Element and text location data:
__________________________________________________

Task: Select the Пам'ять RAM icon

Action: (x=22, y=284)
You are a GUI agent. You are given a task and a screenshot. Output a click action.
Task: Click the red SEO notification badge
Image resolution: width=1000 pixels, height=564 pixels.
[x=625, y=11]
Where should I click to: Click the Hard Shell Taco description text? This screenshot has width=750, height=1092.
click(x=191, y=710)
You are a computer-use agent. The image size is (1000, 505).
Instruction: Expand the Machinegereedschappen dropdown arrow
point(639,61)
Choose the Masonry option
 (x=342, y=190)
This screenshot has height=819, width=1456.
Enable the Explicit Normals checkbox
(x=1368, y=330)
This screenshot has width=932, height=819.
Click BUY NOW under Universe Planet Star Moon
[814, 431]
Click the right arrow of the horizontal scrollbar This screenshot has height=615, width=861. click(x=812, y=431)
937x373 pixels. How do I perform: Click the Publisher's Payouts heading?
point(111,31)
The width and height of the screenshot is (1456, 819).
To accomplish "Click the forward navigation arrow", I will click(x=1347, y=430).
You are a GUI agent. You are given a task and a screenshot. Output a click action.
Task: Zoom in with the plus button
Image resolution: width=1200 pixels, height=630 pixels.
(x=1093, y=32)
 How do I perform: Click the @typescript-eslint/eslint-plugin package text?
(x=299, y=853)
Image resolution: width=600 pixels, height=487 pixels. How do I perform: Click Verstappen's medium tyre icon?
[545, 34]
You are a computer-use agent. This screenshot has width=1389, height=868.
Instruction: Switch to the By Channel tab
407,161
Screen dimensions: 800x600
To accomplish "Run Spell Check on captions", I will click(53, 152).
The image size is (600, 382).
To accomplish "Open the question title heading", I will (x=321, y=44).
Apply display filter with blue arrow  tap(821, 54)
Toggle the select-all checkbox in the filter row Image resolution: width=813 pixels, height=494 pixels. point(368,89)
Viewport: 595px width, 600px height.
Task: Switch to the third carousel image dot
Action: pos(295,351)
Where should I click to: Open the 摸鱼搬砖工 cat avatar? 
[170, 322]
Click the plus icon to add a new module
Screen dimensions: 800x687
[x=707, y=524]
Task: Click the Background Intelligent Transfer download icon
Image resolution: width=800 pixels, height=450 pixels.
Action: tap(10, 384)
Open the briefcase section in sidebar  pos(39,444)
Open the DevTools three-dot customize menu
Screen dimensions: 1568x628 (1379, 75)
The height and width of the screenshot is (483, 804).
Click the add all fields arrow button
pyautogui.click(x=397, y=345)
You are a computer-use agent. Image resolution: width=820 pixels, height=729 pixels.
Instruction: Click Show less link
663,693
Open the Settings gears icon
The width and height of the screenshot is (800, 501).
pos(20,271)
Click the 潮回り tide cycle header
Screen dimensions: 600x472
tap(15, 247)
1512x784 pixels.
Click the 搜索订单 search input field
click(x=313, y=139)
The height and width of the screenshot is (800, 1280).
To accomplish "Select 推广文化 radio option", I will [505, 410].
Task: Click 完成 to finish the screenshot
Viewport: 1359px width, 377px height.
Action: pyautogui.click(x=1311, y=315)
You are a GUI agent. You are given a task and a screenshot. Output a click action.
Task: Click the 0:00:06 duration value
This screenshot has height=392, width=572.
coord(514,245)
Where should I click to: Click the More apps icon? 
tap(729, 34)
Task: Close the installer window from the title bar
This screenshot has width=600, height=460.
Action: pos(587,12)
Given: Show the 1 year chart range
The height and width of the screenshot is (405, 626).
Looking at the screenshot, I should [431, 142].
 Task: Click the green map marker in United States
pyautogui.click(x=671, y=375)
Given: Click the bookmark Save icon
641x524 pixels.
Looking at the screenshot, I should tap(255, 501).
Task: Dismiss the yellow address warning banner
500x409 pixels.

__________________________________________________

EXERCISE BRIEF:
Retype the stretch of the data from the line containing "Choose the Masonry option" through the line containing "point(111,31)", both ends included, keeping every character as it stands.

RESULT OF THIS EXERCISE:
Choose the Masonry option
 (x=342, y=190)
This screenshot has height=819, width=1456.
Enable the Explicit Normals checkbox
(x=1368, y=330)
This screenshot has width=932, height=819.
Click BUY NOW under Universe Planet Star Moon
[814, 431]
Click the right arrow of the horizontal scrollbar This screenshot has height=615, width=861. click(x=812, y=431)
937x373 pixels. How do I perform: Click the Publisher's Payouts heading?
point(111,31)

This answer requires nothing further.